[pymvpa] multiple comparison in classification: theoretical question

Mon May 5 10:08:42 UTC 2014

On 05/01/2014 05:26 PM, Yaroslav Halchenko wrote:
> On Tue, 29 Apr 2014, Francisco Pereira wrote:
>>     If you try one analysis -- let's say classification -- and use
>>     cross-validation you get one result and an associated p-value under a
>>     particular null hypothesis. Your result might have occurred by chance, and
>>     your p-value tells you what the probability of getting the result you got
>>     was if the null were true. This is exactly like the situation you would
>>     have if not using cross-validation; whether you are using it only changes
>>     how your p-value is computed.
>>     If you were to do the analysis multiple times or with multiple options you
>>     would have a set of results instead of a single one, and your concern
>>     would be entirely valid. This is where you would need to use a multiple
>>     comparison correction and, possibly, report all the results (your
>>     correction can take into account the fact that they are likely
>>     correlated).
> +1 and AFAIK noone does it this 'correct' way, thus I am often very
> skeptical about many papers demonstrating some weak but "significant"
> effects.

Having multiple results from different choices in the analysis pipeline is
a common situation. Inferring something out of it is a common problem.
If you try 100 different methods (or model parameters) and pick the one
with highest score, e.g. accuracy, then you are choosing the best one in the
limit of the data you provided. (Note: you might want to account for the
variance of that score, i.e. you may have ties in the ranking).
But then, if you want to report an "unbiased" score of that best method, you
need a new test set to compute it. The one that you used for the ranking
suffers overfitting on the initial dataset.
See for example: http://dx.doi.org/10.1109/WBD.2010.9
(disclaimer: I am the author of the paper)

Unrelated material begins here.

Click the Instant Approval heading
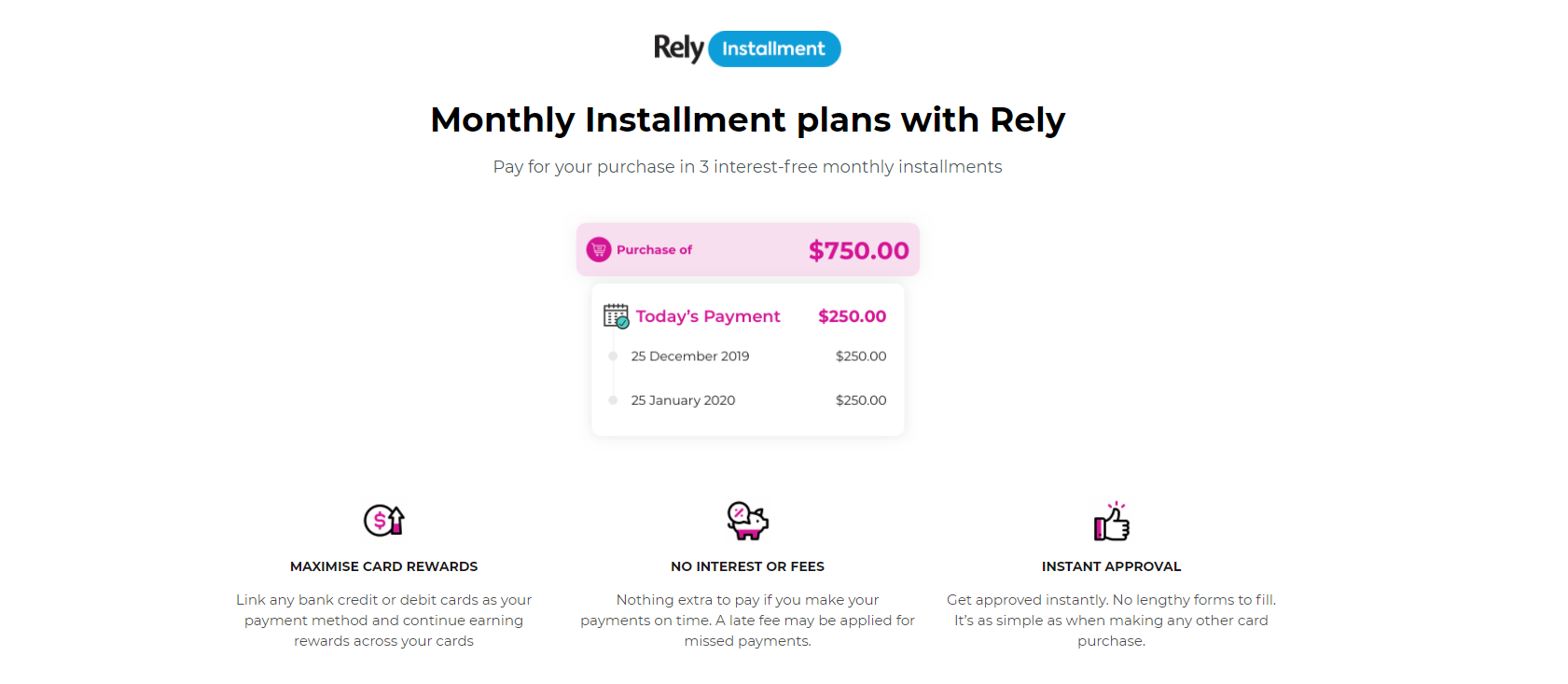Screen dimensions: 1568x684 point(1111,566)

>>     A separate issue is how to use cross-validation to get around the issue of
>>     trying multiple analyses options (e.g. regularization parameter settings).
>>     The idea there is running nested cross-validations within the training set
>>     to test those analysis options, pick one setting and then use that setting
>>     to analyse the test set (and repeat this for every cross-validation fold).
> +1  but nested cross-validation with model selection might become too
> 'flexible' thus again overfitting your data.  So I guess it all would
> depend on how big is the space of models explored.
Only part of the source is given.